In a shock for the long-time market leader, Capital has found itself overtaken by Heart and Magic for the first time. Magic increased its share from 5.1% last quarter to 5.3%, according to figures for the July-September quarter released by Rajar.
GCap's London flagship was hit by the defection of listeners from Johnny Vaughan's breakfast show, and its share fell from 6.1% to 5.1%.
GCap shares were this morning down 12p or 3.6% to 316p.
Whereas Vaughan brought in 1.08m listeners last quarter, only 893,000 tuned in this time. Over at Heart, Jamie Theakston increased his audience from 720,000 to 883,000, nearly claiming the commercial breakfast crown.
Ralph Bernard, GCap Media chief executive, called the company's overall results "disappointing but not unanticipated", whereas Phil Riley, Chrysalis Radio chief executive, praised the "great appeal of the new Jamie Theakston breakfast show".
Dee Ford, Emap Radio group managing director, said Magic had further strengthened its position in London. Emap's ambition of making Magic number one could be helped by the ad campaign it launched at the end of the survey period and new breakfast host Neil Fox. He starts with 645,000 listeners after the breakfast show lost 57,000 during the quarter.
Those observers worried about the volatility of Rajar figures will pick up on several large swings in share among the smaller London stations.
Chrysalis-owned LBC has now gone from 2% in the first quarter, to 3.7% in the second quarter, to 2.9% in the current quarter.
GCap's Choice FM's share halved from 2.6% last quarter to 1.3% this quarter, while its indie station Xfm increased its share from 1.6% to 2%.
Emap's Kiss FM stuttered, falling from 4.1% to 3.5%, and Guardian Media Group's Smooth FM dropped from 1.9% to 1.3%. The station was rebranded from Jazz FM in early June.
The overall picture showed commercial listening share continuing to move away from local stations to national or multiregional brands.

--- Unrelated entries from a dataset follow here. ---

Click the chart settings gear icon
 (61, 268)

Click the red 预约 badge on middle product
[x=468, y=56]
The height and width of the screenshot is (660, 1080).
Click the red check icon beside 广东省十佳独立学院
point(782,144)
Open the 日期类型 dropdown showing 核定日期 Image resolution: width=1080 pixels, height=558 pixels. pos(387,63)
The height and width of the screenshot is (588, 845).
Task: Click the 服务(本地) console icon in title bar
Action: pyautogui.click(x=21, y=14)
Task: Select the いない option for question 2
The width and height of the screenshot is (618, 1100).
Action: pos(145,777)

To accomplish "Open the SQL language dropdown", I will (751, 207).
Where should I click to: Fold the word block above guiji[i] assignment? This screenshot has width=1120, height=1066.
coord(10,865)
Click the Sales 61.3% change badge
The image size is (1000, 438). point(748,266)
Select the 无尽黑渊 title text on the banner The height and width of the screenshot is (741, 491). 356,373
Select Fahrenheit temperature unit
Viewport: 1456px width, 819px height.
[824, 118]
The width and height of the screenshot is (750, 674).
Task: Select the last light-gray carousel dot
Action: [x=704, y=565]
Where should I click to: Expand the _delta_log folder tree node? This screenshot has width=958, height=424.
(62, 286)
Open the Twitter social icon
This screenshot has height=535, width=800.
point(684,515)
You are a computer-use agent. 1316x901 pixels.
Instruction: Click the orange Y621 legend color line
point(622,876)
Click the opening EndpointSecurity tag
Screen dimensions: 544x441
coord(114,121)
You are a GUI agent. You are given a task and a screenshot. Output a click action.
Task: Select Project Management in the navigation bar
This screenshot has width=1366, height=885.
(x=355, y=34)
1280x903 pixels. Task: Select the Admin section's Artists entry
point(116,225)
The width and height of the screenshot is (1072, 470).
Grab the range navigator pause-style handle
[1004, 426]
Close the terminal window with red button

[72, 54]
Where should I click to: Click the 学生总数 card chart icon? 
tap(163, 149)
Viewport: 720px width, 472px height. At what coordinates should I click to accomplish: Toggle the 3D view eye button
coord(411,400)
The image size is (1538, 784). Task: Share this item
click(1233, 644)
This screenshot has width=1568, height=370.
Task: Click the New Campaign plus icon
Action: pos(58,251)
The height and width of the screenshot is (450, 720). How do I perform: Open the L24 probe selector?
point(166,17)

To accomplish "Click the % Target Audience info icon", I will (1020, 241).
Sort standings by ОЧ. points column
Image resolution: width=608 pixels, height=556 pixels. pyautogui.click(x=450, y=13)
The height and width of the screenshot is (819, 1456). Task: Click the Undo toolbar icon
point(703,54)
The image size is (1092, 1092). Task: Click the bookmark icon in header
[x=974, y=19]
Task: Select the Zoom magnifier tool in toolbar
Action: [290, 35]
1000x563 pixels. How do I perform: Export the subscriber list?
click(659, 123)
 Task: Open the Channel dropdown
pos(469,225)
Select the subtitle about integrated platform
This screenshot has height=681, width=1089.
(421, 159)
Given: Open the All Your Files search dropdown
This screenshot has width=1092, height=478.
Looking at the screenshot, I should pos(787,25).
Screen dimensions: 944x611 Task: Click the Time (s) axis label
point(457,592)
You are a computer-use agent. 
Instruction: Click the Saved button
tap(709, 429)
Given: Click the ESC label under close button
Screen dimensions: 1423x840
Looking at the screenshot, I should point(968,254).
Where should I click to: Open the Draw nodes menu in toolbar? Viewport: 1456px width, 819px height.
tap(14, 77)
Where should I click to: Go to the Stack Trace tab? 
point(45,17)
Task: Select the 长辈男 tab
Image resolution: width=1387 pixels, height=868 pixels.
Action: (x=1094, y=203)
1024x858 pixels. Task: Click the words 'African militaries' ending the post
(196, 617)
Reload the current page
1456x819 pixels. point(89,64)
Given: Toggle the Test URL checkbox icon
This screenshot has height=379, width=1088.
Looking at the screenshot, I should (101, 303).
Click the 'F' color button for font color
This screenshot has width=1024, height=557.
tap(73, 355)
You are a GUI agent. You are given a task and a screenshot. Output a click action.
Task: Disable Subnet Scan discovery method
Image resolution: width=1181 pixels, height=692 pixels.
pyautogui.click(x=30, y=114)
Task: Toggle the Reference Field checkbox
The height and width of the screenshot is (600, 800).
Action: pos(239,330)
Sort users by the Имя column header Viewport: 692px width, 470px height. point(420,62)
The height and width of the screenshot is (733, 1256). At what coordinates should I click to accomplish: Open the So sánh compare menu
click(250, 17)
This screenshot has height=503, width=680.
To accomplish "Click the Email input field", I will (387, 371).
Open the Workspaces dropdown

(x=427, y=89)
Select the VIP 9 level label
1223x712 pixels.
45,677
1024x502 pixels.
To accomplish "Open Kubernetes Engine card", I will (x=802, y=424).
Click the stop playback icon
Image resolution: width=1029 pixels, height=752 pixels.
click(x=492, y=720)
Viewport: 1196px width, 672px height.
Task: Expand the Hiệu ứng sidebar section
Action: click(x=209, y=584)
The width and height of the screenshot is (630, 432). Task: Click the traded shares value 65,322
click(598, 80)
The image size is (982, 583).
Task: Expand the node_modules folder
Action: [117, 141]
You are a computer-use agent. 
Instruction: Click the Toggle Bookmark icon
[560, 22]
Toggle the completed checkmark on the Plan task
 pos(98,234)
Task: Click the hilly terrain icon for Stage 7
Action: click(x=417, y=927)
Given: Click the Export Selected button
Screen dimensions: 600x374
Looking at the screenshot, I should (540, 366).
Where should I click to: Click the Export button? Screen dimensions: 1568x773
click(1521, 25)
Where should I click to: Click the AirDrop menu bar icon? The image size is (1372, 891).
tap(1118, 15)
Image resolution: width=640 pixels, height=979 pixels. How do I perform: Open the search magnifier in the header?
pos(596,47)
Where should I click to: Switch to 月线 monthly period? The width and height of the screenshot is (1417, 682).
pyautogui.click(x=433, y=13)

However, national commercial stations TalkSport and Virgin Radio saw no movement in share, holding at 1.8% and 1.5% respectively. The third national station, GCap's Classic FM, lost share from 4.3% to 4.1%.
GCap's Bernard said: "Addressing audience issues is a key focus for GCap. This was the rationale behind our recent cost restructure, which will enable us to target reinvestment in our priority areas."
The BBC's radio network had a good quarter, pushing its share up from 54% to 54.6%. Its only national station to lose share was Radio 2, down from 16% to 15.6%. Radio 1 was up from 9.2% to 9.4%, Radio 4 was up from 11.2% to 11.5%, and Radio 3 and Radio Five Live each increased share.
Breakfast listeners slipped away from Radio 4's 'Today' programme, down to 6.07m from 6.32m, and from Radio 2's Terry Wogan, down from 8.06m to 7.67m.
However, they continued to join Radio 1's Chris Moyles, up to 6.52m from 6.26m.